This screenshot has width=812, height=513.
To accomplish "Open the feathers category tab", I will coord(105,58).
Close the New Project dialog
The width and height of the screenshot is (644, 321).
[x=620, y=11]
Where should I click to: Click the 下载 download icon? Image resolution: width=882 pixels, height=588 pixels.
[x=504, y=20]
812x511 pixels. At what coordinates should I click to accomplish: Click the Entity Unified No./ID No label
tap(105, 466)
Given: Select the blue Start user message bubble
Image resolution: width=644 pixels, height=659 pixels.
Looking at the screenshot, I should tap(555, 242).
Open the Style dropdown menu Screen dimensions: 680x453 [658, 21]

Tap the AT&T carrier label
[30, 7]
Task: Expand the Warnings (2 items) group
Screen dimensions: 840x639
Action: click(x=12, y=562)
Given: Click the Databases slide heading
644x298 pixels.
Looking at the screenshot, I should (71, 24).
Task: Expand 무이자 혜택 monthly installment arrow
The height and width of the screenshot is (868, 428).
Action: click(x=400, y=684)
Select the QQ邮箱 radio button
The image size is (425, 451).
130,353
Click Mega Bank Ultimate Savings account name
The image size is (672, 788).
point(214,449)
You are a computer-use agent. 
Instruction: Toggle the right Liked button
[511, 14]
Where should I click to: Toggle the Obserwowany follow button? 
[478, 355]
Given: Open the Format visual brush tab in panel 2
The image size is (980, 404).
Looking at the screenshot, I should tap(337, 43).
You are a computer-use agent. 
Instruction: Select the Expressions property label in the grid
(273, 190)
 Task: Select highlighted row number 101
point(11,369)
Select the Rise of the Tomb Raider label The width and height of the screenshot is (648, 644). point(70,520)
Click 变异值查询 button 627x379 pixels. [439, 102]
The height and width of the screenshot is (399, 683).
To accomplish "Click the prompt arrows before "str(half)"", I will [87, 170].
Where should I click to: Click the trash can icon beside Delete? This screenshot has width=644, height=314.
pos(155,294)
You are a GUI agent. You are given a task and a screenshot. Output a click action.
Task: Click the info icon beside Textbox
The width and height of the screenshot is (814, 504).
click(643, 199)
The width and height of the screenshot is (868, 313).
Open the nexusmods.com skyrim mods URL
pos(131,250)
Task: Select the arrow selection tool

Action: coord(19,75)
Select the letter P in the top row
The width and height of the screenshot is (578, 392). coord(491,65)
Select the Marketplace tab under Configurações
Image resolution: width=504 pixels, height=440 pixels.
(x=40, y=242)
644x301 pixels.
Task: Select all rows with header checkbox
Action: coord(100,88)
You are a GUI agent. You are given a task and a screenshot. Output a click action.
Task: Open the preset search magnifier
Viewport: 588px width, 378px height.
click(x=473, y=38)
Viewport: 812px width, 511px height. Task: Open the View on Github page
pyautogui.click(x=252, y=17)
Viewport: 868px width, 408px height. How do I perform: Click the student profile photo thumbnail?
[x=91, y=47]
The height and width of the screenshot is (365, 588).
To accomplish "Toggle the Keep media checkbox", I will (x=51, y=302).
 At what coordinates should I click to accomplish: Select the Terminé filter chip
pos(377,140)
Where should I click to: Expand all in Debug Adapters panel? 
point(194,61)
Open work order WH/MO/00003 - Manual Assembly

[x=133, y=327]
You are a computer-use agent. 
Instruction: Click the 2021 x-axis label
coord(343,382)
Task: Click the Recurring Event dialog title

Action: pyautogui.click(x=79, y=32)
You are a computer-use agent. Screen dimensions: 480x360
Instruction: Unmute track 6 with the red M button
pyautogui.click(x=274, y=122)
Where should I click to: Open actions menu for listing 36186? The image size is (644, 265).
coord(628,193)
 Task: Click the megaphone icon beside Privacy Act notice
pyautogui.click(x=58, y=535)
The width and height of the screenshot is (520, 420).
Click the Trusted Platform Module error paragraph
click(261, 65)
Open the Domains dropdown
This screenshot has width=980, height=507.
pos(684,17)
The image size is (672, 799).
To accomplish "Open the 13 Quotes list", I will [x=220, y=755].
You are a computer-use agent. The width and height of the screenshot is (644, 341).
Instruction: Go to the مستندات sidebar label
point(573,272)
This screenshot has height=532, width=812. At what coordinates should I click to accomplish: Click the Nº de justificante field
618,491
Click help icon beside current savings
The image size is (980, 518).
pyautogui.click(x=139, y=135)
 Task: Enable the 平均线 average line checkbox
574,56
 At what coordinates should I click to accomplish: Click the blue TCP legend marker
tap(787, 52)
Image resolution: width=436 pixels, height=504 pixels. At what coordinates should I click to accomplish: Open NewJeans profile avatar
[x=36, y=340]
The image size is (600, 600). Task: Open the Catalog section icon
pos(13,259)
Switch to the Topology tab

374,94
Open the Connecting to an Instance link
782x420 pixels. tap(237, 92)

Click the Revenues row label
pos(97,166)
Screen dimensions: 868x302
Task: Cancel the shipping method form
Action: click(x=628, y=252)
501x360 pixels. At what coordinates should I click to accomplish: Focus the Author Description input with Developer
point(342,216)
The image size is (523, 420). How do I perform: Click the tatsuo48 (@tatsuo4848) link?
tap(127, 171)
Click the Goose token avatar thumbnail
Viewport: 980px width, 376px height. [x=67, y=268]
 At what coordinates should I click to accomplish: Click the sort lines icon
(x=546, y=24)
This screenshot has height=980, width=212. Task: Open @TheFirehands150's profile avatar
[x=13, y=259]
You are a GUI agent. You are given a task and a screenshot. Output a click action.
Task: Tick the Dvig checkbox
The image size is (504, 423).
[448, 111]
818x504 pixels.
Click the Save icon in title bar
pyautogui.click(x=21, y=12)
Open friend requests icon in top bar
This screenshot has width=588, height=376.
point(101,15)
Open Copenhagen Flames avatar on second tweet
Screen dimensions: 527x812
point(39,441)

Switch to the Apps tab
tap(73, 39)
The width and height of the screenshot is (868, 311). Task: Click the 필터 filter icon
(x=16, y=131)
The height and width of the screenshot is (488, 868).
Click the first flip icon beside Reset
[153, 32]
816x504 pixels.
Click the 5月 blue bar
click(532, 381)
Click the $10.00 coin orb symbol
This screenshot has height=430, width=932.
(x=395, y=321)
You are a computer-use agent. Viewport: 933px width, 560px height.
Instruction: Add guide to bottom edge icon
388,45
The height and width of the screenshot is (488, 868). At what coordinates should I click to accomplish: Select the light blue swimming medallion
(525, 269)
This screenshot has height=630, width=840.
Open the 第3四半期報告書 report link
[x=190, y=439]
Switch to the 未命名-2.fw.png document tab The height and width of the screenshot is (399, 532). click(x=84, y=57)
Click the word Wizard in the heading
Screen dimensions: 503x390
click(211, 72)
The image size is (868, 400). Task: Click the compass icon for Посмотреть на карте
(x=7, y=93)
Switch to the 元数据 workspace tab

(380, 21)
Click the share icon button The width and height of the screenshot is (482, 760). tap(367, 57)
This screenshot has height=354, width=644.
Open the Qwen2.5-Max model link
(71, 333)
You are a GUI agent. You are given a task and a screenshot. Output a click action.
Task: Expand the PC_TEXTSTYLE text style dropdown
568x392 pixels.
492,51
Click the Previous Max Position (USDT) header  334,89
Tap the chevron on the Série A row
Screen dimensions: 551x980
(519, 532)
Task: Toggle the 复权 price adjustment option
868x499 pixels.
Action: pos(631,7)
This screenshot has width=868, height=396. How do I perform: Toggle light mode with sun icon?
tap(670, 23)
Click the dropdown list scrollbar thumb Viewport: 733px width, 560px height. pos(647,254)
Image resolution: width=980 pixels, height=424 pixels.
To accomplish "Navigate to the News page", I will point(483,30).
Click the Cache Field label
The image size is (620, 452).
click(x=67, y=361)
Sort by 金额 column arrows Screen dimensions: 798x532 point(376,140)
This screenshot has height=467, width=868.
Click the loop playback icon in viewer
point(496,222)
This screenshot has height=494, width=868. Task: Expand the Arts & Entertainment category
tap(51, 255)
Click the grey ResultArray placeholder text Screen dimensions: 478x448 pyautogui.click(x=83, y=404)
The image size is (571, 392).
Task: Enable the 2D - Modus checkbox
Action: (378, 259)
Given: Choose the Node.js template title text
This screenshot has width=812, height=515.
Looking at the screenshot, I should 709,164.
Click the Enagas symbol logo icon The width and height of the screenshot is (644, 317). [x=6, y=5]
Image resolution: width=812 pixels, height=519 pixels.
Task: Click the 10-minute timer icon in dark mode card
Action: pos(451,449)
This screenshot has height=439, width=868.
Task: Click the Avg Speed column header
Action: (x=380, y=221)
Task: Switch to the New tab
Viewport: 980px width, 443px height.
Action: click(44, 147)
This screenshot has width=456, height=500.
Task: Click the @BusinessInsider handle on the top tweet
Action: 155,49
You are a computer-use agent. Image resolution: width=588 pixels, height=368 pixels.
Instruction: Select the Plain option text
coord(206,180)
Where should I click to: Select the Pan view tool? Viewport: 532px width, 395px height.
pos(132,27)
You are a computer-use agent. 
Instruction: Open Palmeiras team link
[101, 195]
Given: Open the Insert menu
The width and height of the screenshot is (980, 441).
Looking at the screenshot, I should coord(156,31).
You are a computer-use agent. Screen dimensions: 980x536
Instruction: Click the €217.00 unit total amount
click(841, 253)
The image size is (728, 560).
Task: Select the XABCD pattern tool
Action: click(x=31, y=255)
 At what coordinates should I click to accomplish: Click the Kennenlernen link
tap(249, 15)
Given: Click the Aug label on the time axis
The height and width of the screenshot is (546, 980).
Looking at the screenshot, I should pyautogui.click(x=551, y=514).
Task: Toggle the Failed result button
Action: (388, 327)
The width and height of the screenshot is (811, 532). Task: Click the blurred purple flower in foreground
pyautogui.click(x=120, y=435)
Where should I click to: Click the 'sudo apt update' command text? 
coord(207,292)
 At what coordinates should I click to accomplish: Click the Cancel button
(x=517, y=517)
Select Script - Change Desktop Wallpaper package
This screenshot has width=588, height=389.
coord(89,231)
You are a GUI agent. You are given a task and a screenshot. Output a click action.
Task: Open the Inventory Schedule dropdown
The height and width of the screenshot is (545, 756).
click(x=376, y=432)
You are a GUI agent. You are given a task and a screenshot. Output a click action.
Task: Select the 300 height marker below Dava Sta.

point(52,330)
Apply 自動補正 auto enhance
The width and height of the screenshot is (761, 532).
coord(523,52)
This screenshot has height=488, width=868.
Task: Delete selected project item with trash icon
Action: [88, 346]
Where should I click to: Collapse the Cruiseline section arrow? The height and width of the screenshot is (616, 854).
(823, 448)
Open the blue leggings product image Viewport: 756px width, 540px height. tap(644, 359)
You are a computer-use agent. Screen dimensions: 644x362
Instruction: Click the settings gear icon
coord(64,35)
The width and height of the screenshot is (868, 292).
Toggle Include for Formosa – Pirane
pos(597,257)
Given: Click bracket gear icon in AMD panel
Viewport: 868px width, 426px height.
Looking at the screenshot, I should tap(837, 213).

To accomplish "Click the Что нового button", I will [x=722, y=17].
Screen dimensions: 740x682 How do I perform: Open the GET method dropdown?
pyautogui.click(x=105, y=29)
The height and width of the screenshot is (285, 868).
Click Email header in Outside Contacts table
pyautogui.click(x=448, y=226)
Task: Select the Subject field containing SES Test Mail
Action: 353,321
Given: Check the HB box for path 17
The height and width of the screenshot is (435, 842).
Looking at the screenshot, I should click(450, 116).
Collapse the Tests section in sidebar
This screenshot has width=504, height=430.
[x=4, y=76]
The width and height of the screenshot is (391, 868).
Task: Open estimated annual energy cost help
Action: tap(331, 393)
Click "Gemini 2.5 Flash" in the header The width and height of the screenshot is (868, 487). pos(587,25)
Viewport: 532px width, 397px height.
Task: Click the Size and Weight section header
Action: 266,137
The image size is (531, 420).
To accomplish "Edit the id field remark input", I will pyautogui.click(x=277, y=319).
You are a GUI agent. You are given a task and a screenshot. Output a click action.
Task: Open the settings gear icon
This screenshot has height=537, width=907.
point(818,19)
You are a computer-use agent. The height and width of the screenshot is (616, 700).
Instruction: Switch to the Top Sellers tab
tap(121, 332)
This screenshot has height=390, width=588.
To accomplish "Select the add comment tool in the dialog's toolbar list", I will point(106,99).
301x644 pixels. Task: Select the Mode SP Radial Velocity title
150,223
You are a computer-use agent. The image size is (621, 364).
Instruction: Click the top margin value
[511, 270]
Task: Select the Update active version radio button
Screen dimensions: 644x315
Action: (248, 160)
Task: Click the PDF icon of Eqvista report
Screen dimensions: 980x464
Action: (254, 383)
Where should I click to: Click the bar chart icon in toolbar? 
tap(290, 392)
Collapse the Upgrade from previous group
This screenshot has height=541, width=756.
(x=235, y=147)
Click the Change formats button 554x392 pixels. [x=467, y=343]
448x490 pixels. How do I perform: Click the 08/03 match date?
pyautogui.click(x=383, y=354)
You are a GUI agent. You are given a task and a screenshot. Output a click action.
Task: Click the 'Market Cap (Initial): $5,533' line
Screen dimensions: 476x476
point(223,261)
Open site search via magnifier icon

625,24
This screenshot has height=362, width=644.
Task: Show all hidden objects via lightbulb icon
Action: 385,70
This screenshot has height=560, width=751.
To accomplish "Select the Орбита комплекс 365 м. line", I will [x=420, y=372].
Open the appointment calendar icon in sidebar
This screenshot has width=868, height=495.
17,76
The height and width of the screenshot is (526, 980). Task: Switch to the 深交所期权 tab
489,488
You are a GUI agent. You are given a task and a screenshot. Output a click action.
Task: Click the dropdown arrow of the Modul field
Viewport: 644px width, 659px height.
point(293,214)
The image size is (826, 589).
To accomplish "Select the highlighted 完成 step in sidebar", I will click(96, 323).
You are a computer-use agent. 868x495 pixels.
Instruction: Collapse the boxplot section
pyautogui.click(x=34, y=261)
****************************************
▶ **TASK PROMPT**
Take the listing above and repeat exactly the lines from the one containing "The width and height of the screenshot is (644, 321)." through the one containing "Given: Select the", both included.

▶ **YOUR RESPONSE**
The width and height of the screenshot is (644, 321).
[x=620, y=11]
Where should I click to: Click the 下载 download icon? Image resolution: width=882 pixels, height=588 pixels.
[x=504, y=20]
812x511 pixels. At what coordinates should I click to accomplish: Click the Entity Unified No./ID No label
tap(105, 466)
Given: Select the blue Start user message bubble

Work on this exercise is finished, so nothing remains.